North Summer Festival sans fausse note

Dix-sept concerts en l’espace de deux jours, avec des pointures internationales pour tous les âges: pari réussi pour cette première tentative frontalière.

Thomas Turillon

Le North Summer Festival a tenu ses promesses en offrant un éclectisme musical. Un grand écart même! De quoi contenter un public très vaste qui était au rendez-vous: 32 000 festivaliers.

«Baby, baby, baby ooooh»

Samedi, la tête d’affiche était Justin Bieber qui est monté avec 20 minutes d’avance sur scène, laissant à peine le temps au Dj Martin Garrix de remballer sa platine. Pour son unique concert franco-belge de l’année, le jeune homme de 23 ans a pris le micro sur la frontière, dans l’Arena du stade Pierre Mauroy. De quoi vibrer aux antipodes du précédent concert qui fut... Les Vieilles Canailles!

Les «Beliebers» comme sont surnommés les fans de Bieber ont fait le pied de grue très tôt pour pouvoir être au premier rang. Ils ont pu apprécier des tubes de la première heure, datant de l'époque de la mèche, comme «Baby», mais aussi des biens plus récents. Le public - bien plus diversifié qu'on aurait pu le penser - a notamment apprécié une version «avec ma guitare» a-t-il dit en français, seul en scène, de «I want let go» lors de ce «Purpose Tour» débuté en mars... 2016 (!) enchaînant les stades (il était dès le lendemain à Francfort).

Il aura donc été précédé par Klingande, deux amis voisins de chez nous (Croix) qui ont proposé leur musique électronique. Ils ont ensuite fait place à l’un des Dj’s stars, Martin Garrix, qui s’est fameusement donné durant plus 1h30. Dans la foulée de sa prestation, le garçon est tout de suite monté dans son jet l’attendant sur le tarmac de Lesquin afin d’assurer un autre set, un peu plus dans le nord de l’Europe, dans la même soirée!

Un duo Sting-Ibrahim Maalouf

Le dimanche, l’avancée a été démontée pour offrir une scène «classique» d’artistes face au public. Bien que la salle fût moins pleine que la veille (15 000 spectateurs pour Sting contre 27 000 pour Justin Bieber), c’est d’une très belle manière que le festival s’est clôturé, avec Sting et son rock. Il a enchaîné les tubes essentiellement issus de son ex-groupe Police. Il était entouré de ses musiciens et de ses deux choristes... parmi lesquels Joe Sumner qui n’est autre que son fils qu’il a présenté en français.

Pour l’occasion, en fin de prestation, l’Anglais a même fait remonter sur scène Ibrahim Maalouf.
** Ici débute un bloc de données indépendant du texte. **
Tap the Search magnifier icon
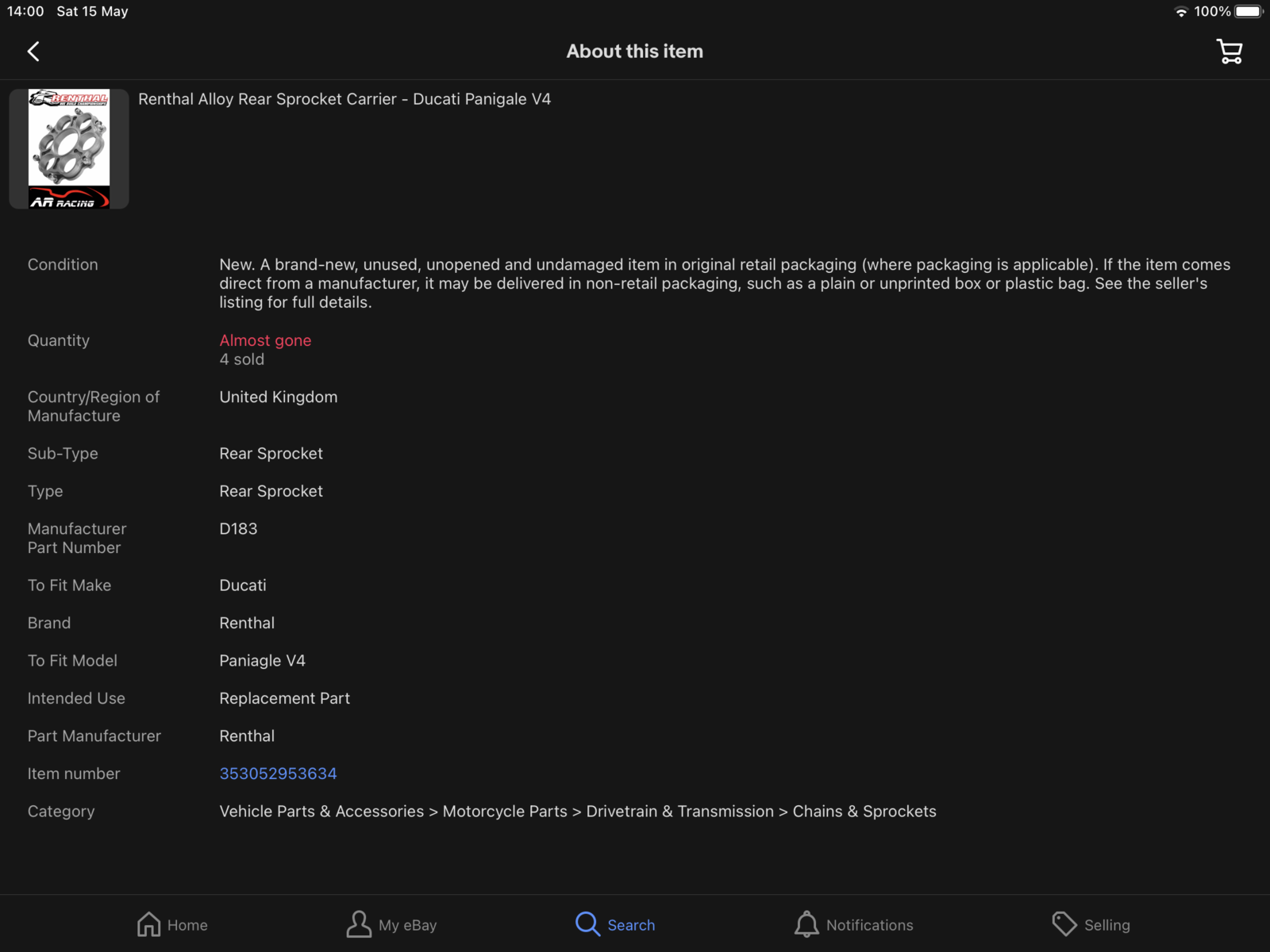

Ce dernier l’a fabuleusement précédé durant une heure et demie. Un Franco-Libanais plaisant à écouter tant pour la maîtrise de sa trompette que pour ses échanges très fréquents avec le public. La générosité: un mot qui décrit bien ce festival Live Nation, Crédit Mutuel et la MEL... Une fois de plus, l’acoustique du bâtiment ovoïde - coupé à deux pour les concerts - a prouvé qu’il pouvait encore et toujours continuer à accueillir autre chose que des fans du ballon rond. Y aura-t-il une seconde édition après avoir réussi ce baptême du feu? On l’espère...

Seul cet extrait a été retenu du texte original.